By this time, Ukraine must have many regrets. Among those, two stand out as the most regretful — the sale of the aircraft carrier Varyag to China in April 1998 and the handover of its nuclear weapons to Russia in 1996.
In retrospect, Ukraine would wish that both actions had not been taken, but the damage has been done.
In 1996, at the urging of then-US president Bill Clinton, Ukraine sped up, and actually completed, the handover of the country’s nuclear arsenal in exchange for assurances of its territorial security and integrity delineated by the Budapest Agreement of 1994 and signed by five parties — the US, the UK, Russia, China and France.
Last year, after years refurbishing the vessel, China successfully placed its first aircraft carrier in service, thanks to the Ukrainian ready-built hulk.
In early March, Russia trashed the Budapest Agreement and invaded Crimea.
Given that China has been enjoying almost unlimited access to Ukraine’s military technologies over the past decade and a half, it would have been expected to lend support on behalf of Ukraine.
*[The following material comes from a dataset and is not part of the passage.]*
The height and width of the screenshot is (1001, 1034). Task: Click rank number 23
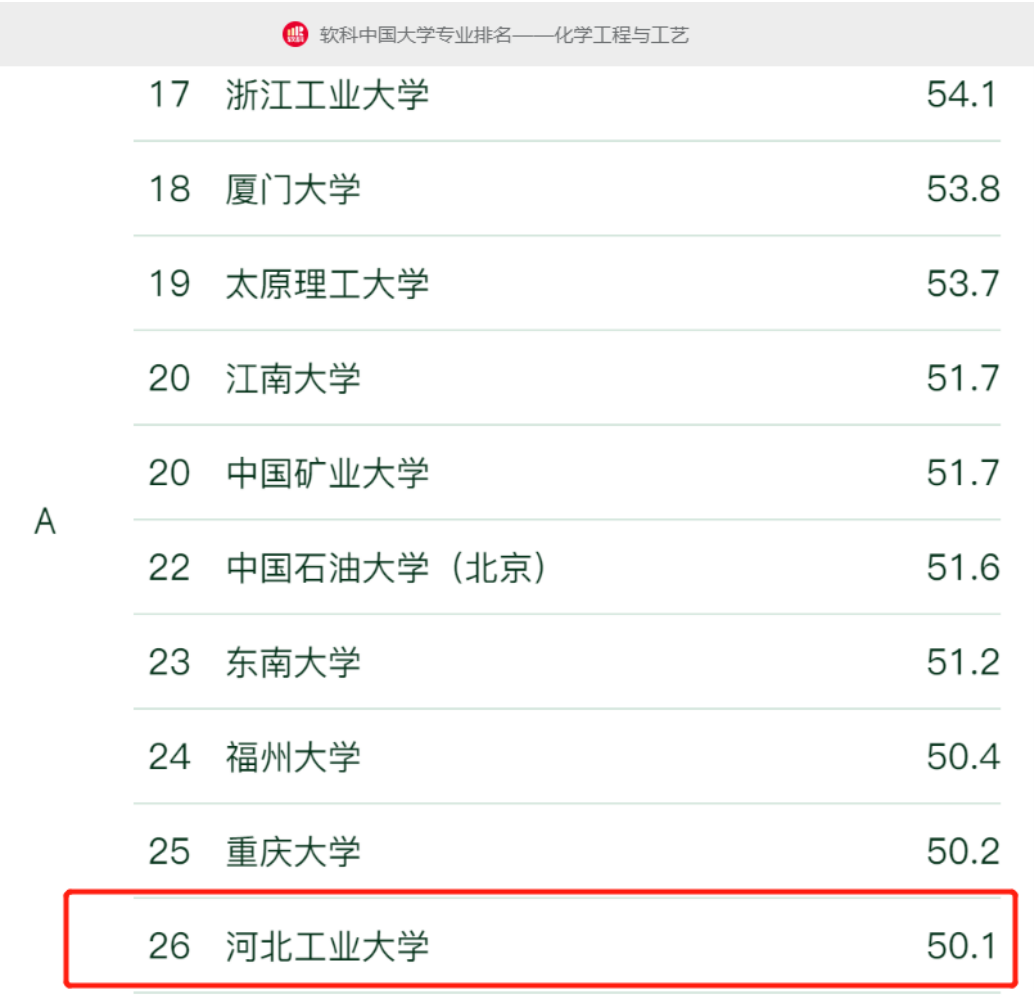pos(169,662)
However, China acquiesced when Russia annexed Crimea in late March. Russian assurance weighs less than the paper on which it was written.
Worst yet, China is now threatening countries, including Taiwan, in the East and the South China seas with the aircraft carrier.
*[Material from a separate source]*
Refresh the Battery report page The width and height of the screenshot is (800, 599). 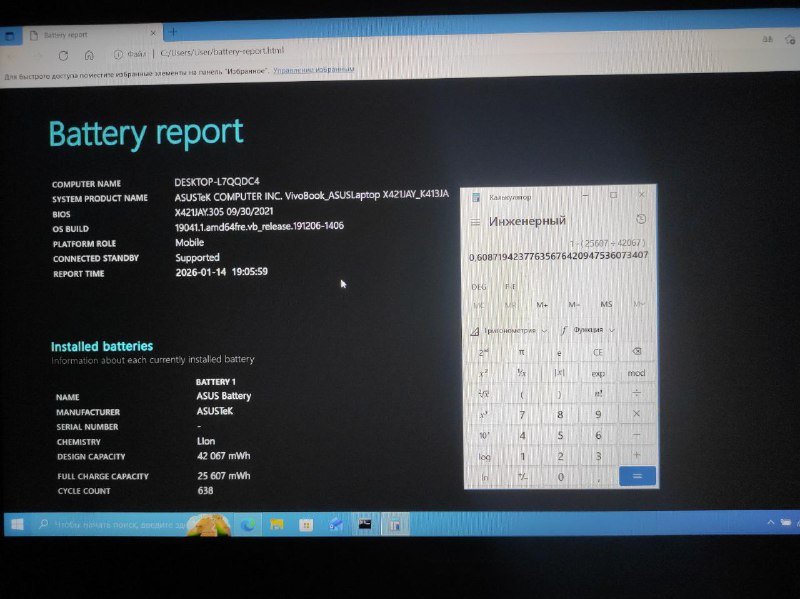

Decisions made and actions taken at an earlier time in a seemingly benign setting often have unexpected, sometimes malignant, consequences.
Ukraine’s sale of the ship to China under the pretext that it was to be converted into a floating hotel is exactly one of those decisions thought innocuous when it was made.
The past few days, Russia has dispatched half a dozen of its naval cruisers and frigates to China for a joint exercise. In the meantime, a Chinese oil rig with a military escort has anchored in disputed waters near Vietnam, with the action stirring up riots against Taiwanese and Japanese investments in several Vietnamese cities.
There is a huge difference between a floating, commercial hotel and a mobile airfield equipped with dozens of attack fighters. A self-powered platform carrying unmanned aerial drones in the Strait of Malacca, or the Taiwan Strait, is perhaps not what Ukraine had envisioned when it decided to sell the ship.
The financial gain that Ukraine derived is not only now a thorn in the side of Taiwan, Japan, Malaysia, Vietnam and the Philippines, but also a boomerang that can potentially bite Ukraine too.
Kengchi Goah is a senior research fellow at the Taiwan Public Policy Council in the US.